Open crou opened 7 years ago
Big/larger request that is looping in a TCP Retransmission pattern:
Compared to a Small request, properly working:
cc @mavenugo @dineshgovindasamy @kallie-b
Hi, still no update? I have the same behavior with hybrid docker swarm running on Azure and on a vmware infrastructure.
Here is a screen capture / demo between 2 linux and 1 windows. Linux to linux is working great, no packet size issue. But on Windows <=> Linux, it works as long as I send packet <= 1450. Any larget packet sent, the is no answers.
@crou -- Apologies for the delay here.
So as I look at your docker service create
commands above, I'm seeing an issue. You're missing the flag that sets dnsrr
as the endpoint mode for your services. Today, the default service endpoint mode (vip
) is not supported on Windows, so you need to make sure to specify the dnsrr
endpoint for all services running on a cluster that includes Windows nodes.
So, try this. Run both of your networks again, but include the --endpoint-mode dnsrr
flag in your command:
docker service create --network mynet --constraint node.labels.os==windows --name winapp --endpoint-mode dnsrr crou/mytest main.exe
docker service create --network mynet --constraint 'node.labels.os == linux' --name httpd --endpoint-mode dnsrr httpd
Let me know if this fixes your issue...
(Also, see our docs for more context on why you must include the dnsrr
specification during service creation today)

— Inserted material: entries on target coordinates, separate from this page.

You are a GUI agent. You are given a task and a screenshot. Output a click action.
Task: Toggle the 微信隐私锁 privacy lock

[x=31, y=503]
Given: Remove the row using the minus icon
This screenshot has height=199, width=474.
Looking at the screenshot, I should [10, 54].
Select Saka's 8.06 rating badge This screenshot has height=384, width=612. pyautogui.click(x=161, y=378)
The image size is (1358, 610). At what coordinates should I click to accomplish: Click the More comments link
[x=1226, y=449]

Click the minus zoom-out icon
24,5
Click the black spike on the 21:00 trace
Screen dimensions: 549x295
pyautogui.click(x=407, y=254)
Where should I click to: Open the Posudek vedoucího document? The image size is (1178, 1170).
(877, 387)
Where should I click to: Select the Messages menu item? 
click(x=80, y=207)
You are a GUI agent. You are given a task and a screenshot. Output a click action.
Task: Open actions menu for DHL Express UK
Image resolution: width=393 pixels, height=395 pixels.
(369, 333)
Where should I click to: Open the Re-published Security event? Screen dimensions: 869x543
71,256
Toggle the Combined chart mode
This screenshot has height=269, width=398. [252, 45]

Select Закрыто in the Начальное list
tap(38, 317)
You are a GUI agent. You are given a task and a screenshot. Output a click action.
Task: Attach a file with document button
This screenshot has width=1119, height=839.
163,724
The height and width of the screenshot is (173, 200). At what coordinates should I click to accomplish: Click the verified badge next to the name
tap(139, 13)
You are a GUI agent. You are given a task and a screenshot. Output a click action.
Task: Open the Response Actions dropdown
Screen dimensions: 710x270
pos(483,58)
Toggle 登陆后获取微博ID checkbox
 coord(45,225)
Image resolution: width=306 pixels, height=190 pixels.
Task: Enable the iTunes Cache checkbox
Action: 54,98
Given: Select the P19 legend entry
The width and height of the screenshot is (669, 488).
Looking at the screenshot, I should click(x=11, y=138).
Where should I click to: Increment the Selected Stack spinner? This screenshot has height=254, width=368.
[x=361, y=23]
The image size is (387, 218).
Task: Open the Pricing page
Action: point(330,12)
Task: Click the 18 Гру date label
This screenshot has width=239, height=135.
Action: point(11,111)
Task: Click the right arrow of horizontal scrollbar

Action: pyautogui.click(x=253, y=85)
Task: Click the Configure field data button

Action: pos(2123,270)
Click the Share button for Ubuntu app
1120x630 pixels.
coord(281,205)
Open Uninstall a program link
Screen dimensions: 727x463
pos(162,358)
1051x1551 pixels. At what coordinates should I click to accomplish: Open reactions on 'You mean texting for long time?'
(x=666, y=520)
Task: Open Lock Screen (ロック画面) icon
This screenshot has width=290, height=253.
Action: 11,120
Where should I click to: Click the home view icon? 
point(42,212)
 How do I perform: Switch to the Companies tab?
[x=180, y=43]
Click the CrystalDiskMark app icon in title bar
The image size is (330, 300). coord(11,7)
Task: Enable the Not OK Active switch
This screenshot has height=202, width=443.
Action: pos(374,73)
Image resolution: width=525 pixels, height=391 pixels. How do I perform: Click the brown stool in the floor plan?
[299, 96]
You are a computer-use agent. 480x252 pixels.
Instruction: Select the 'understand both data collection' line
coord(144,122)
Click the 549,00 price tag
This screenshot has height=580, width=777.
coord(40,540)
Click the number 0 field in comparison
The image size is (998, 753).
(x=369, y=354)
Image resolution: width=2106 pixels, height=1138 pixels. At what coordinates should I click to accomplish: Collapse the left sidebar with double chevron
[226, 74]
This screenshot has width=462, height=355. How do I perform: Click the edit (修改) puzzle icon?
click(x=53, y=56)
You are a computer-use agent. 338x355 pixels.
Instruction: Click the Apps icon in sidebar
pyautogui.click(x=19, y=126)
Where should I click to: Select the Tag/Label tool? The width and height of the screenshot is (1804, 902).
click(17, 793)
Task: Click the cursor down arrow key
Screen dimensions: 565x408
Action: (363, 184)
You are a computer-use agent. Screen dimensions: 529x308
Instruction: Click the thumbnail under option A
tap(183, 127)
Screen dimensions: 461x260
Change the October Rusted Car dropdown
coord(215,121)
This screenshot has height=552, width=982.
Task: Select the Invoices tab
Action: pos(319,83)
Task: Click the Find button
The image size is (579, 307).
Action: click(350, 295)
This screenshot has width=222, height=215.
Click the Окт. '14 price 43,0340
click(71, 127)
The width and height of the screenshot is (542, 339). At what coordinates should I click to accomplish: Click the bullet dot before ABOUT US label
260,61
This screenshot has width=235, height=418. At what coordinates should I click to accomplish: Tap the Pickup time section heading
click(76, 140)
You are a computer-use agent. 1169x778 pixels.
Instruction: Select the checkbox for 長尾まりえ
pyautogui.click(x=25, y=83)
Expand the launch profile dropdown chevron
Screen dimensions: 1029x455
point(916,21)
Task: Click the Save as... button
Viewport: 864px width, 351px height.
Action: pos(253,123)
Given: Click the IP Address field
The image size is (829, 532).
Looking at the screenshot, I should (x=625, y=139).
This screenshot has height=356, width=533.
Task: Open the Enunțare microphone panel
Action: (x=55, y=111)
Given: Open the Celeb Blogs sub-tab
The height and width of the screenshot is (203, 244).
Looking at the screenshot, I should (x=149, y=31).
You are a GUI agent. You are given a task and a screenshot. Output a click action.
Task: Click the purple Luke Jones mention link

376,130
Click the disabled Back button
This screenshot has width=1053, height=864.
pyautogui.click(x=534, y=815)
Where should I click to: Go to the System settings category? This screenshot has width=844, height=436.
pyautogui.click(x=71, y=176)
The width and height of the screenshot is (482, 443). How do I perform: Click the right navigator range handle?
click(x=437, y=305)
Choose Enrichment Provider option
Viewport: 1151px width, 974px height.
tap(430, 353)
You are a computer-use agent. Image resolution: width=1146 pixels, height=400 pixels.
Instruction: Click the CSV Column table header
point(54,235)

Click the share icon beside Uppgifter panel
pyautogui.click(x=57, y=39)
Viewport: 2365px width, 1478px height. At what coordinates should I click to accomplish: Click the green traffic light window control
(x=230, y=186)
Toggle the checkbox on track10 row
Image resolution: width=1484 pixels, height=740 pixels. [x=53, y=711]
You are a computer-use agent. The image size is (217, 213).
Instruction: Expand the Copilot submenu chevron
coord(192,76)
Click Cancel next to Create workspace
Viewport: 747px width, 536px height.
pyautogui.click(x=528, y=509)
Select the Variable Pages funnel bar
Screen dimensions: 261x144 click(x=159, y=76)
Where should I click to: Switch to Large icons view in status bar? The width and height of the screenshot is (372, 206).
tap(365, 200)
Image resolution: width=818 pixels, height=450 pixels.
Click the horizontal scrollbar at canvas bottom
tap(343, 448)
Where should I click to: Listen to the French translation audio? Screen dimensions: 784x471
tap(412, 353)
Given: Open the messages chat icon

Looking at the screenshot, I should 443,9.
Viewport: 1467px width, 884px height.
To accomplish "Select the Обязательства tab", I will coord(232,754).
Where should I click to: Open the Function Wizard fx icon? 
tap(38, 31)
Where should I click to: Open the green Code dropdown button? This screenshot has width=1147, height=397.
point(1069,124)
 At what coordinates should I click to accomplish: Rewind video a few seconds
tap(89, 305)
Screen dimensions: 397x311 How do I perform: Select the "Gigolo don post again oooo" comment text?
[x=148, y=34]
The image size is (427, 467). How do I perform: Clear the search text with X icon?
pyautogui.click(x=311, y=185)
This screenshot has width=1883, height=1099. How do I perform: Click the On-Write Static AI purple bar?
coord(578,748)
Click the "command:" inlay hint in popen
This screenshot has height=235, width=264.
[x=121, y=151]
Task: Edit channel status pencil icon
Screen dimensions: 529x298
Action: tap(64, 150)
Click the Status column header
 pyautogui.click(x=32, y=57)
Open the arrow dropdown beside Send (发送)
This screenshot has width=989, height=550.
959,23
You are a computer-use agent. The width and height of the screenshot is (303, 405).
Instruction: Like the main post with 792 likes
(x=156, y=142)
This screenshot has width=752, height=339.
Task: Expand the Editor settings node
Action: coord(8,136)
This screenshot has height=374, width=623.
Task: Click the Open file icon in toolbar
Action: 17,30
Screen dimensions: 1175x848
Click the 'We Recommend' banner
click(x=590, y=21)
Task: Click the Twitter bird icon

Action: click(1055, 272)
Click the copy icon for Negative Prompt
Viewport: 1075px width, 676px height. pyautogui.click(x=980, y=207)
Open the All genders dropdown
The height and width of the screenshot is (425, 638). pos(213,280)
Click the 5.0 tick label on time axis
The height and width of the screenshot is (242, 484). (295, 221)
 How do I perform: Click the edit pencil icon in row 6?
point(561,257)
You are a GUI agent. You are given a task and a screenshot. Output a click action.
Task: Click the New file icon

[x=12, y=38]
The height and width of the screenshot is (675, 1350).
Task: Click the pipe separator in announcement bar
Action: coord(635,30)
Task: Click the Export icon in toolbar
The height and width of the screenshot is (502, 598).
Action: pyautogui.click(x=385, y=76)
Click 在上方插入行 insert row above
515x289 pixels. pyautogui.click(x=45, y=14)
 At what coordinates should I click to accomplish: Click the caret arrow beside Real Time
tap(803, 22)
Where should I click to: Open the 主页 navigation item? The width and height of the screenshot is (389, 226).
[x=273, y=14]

Thanks for the answer @kallie-b but that doesn't help. I've tried the service (both on linux and win box) with the dnsrr mode and it doesn't change anything. The ping work up to 1450 bytes. But any packet larger than this, request fails (icmp or tcp).
@crou Okay, thanks. Let me check with my team on this, and I'll get back to you asap!
In the meantime, I've also opened a ticket with Microsoft and after a few message exchanges, I've got the following email from a MS Support Escalation Engineer:
"At this point the PG(product group) has said that this is bug which they need to investigate and fix it. We don’t have any time lines yet as to when this would-be root caused and when the fix would be released. It can take a 2 or 3 weeks and even more than that. "[...]
Well, it doesn't look good so far for Hybrid Linux and Windows Docker Swarm. @kallie-b , let me know if you have more feedback from your team, because even if you demonstrated that an hybrid scenario is possible, pushing just a bit more your lab will confirm that the network is not working between your containers.
@crou thanks for the detailed report. Could you provide a pcap file of the traffic captured on the Linux VM (host) eth0 interface and ideally also a packet capture from the Windows host. The overlay networking (VXLAN) adds an overhead of 50 bytes hence we see fragmentation but it's not clear where things go wrong.
Here are the pcap files.
issue-33596.zip
Both scenarios have been executed by running the command from the linux container to the windows container.
The first working scenario where PING and CURL requests are working WORKING: ping 10.100.1.4 -s 1342 curl http://10.100.1.4:8080 (linux and windows host pcap files)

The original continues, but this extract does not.